On returning to the cabin, I discovered an unattended wooden table outside. A pint glass, full to the brim with cloudy orange liquid, rested on the table. I sniffed the glass’s contents; orangey, but with nasty impurities. Through the open door, I heard my uncle Jimmy asking Earl if he wanted a beer from the cooler. ‘No,’ Earl replied, ‘There’s a huge gin an’ juice outside with my name on it.’ Lifting Earl’s glass and smiling, I thought, ‘I’ll teach you to slap me around the head and call me names, you sonofa….’ Then, in one go, I drained the glass dry.

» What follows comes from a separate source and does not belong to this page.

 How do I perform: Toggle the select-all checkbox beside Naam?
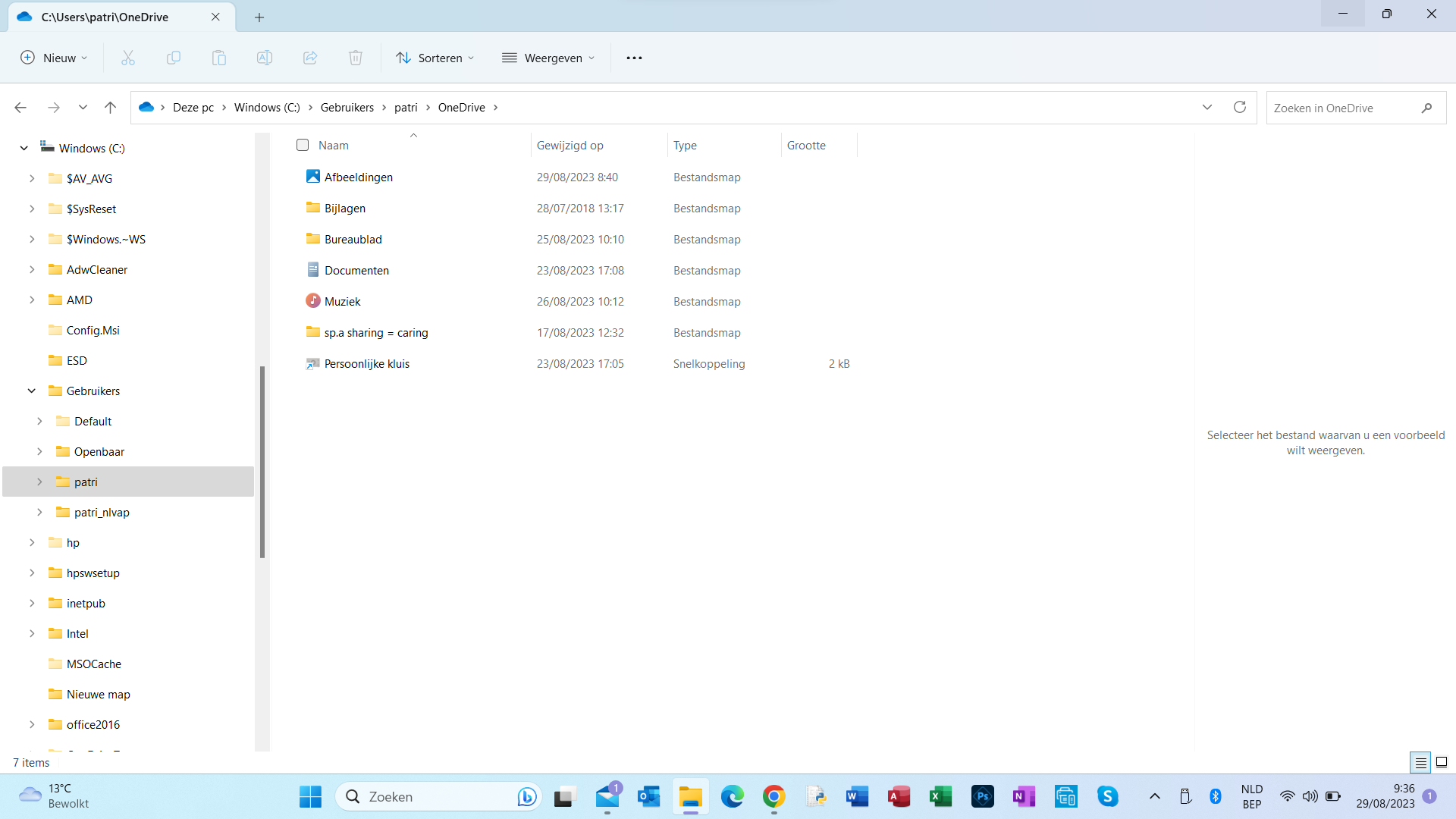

After fleeing the scene of the crime with my cousin Neil, my surroundings started to spin. Blues melted into greens which dissolved into browns. As I stood on the edge of a jetty, my legs buckled and I fell into the fast-flowing Nahatlatch River. Swept downstream, bobbing like a cork, I managed to grab the twisted roots of a riverside tree and haul myself out of the foaming water. Lying exhausted at the riverside, I puked river water, gin and juice all over myself, then passed out. When I came around, Neil was kneeling over me, his shoulder-length brown hair hanging above my face like a help-rope for a drowning man. His attempt to carry me back to the cabin failed, so he led the way home while I crawled a slow pursuit on hands and knees.
When I arrived back, sodden and too inebriated to stand up, the adults didn’t need to use much deductive thinking to figure out where the missing gin had gone. The evidence was sprawled in front of them, straight out of primary three and literally stinking drunk. My father said that it wouldn’t be right to punish me while I was in that state, but he promised that the following day my arse would be on the receiving end of a serious skelping. My gin thievery didn’t endear me to Earl, who stopped calling me Half Pint and bestowed upon me several more colourful nicknames.
I lay in my fold-down bed that night, a first-time drunkard at seven years of age, pondering the punishment that I knew would arrive on callused palms. Outside, as if sensing my plight, wolves howled nocturnal laments. The magnificent lunar lullabies of my lupine brethren wooed me into a deep and cleansing sleep.